The celebrity accounts controlled by FansTang have never had a run-in with China’s heavy-handed online censors, because, Roseman said, his social media managers are mainland Chinese who know where to draw the line. For instance, nobody at FansTang would ever quip online about Taylor Swift’s latest album, “1989”—named for the year of her birth—coincidentally being the year of a violent government crackdown against pro-democracy demonstrators in Tiananmen Square in Beijing.

“We’re overly cautious in that regard, as we should be,” Roseman said. “We focus on areas that are supporting and areas that are positive in nature, we try to ensure that everything has a positive bent to it.”

The content FansTang produces has evolved from simple status updates on Weibo, to GIFs and audio updates on WeChat and even to to red-carpet events live-streamed from Hollywood with running commentary in Chinese. Since 2014, FansTang has live-streamed over 25 events to China, including a daily online show, This Week in Hollywood, on Chinese Internet giant Tencent’s streaming service. In 2013, the company announced it would produce a Hollywood news show for Dragon TV in Shanghai, employing an approach not too dissimilar from one tried previously with mixed results by other Hollywood boosters at an earlier phase of China’s recent moviemaking boom. (It seems the experimented also failed. A spokesperson for FansTang said they shifted the program online shortly after its launch).

Like practically everybody who arrives in China from Hollywood, FansTang is looking to blend imported content with local flavors.

In 2015, FansTang brought Li Weijia, the popular host of Hunan Satellite Television’s long-running popular celebrity talent show Happy Camp, to the red carpet at the Billboard Music Awards and the American Music Awards.

“So you had one of China’s most famous hosts on the red carpet at these events interviewing the top U.S. celebrities,” Roseman said. “There was a personality they could relate to who was doing the commentary between interviews that was very much China-first.”
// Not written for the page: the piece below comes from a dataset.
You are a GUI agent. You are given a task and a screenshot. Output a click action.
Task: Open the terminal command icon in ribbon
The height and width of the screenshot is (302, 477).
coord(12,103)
In November 2015, FansTang ran a one-month promotion of extreme sports film Point Break, released in China on December 4 by DMG Entertainment, weeks before its U.S. premiere. The film’s star Luke Bracey appeared on FansTang’s This Week in Hollywood online show giving Chinese followers who shared the digital campaign a chance to win a trip to Los Angeles to go skydiving with him.

PointBreak

DMG had a positive experience with FansTang, whose work definitely helped with the Point Break campaign, said one DMG executive who asked not be named.

The promotional material garnered 26 million views, while the social media campaign racked up 35 million social impressions, and the pre-roll ran over 38,000 times in Shanghai, according to a FansTang.

Looking ahead, FansTang hopes to rise with the tide of Chinese demand for direct interaction with a wider constellation of overseas talent. Even those whose names currently are not familiar to Chinese audiences can expand their reach as their older films start streaming through online video distributors such as iQiyi, Sohu, Youku Tudou, Tencent, and LeTV, all of which have been snapping up Hollywood film catalogs.

Until then, FansTang is experimenting with social media campaigns around an array of rising U.S. television talent whose shows happen to rank highly on Chinese search engine Baidu’s Top 10 U.S. TV index—stars including Brett Dalton and Chloe Bennet, both from “Marvel: Agents of SHIELD,” Matthew Moy of “Two Broke Girls,” and Katie Cassidy of “Arrow.”

In 2015, FansTang teamed up with Coca-Cola and LiquidThread, the branded content division of the Starcom MediaVest Group, to create short videos of U.S. celebrities quoting famous lines from Chinese and Hollywood movies. The quotes were also featured on Coke’s bottles in China as part of its summer marketing campaign.

FansTang then promoted the Coke videos through some of the social media accounts they control. The company declined to say how much the campaign cost. They did say, however, that it achieved over 600 million impressions, 600,000 likes, 250,000 forwards and 87,000 comments on Sina Weibo, and 92,000 messages on WeChat—not quite at the level of That Selfie, but steps in the right direction.